[Start of Attachment]
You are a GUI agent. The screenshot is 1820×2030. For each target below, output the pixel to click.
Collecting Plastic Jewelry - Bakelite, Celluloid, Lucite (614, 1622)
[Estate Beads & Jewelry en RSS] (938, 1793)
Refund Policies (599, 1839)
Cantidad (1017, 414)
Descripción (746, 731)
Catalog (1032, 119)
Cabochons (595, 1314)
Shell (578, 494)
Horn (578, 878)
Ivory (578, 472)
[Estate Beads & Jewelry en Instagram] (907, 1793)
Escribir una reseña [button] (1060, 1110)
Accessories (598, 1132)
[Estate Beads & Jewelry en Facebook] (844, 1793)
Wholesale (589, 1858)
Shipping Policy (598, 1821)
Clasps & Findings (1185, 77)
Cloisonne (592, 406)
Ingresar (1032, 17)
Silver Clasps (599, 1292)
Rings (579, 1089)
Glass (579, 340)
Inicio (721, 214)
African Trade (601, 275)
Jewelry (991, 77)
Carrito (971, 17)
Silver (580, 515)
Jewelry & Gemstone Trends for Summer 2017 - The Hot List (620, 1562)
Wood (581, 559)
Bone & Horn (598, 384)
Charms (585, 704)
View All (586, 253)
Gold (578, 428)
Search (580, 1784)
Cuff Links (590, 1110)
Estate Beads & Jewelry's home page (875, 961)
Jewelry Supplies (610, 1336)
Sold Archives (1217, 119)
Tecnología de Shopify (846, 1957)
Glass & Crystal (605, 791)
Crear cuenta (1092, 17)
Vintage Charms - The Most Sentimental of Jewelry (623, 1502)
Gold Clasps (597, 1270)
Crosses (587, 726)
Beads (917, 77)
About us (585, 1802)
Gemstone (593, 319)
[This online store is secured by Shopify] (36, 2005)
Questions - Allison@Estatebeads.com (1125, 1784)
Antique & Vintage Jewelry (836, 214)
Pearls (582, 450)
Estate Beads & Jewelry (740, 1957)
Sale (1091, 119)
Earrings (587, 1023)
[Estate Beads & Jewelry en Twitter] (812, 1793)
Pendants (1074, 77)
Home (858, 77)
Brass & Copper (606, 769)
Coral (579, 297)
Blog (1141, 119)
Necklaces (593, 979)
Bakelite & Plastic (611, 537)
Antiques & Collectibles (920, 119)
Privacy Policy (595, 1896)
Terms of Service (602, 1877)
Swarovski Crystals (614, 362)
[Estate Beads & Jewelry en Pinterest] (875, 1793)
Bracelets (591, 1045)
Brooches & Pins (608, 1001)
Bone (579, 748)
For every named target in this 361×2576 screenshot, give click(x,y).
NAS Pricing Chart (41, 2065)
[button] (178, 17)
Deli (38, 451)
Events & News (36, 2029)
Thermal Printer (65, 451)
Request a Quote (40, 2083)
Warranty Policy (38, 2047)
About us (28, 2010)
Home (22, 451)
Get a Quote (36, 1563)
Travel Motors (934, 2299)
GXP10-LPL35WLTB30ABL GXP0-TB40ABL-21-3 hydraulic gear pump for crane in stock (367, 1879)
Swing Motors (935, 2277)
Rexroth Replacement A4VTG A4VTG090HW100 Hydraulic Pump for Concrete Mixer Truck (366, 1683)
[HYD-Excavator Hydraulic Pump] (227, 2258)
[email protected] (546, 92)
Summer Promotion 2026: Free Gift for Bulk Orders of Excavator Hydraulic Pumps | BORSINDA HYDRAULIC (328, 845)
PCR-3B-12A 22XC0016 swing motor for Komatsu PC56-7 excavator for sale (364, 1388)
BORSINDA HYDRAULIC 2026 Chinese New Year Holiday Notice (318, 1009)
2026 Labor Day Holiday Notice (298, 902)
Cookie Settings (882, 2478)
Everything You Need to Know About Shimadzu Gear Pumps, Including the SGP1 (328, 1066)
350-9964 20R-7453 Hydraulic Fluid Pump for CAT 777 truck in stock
[End of Attachment]
Work task: Where a line in the data contains the string "Notice", add it to your count, and give only the final number.

Your solution: 2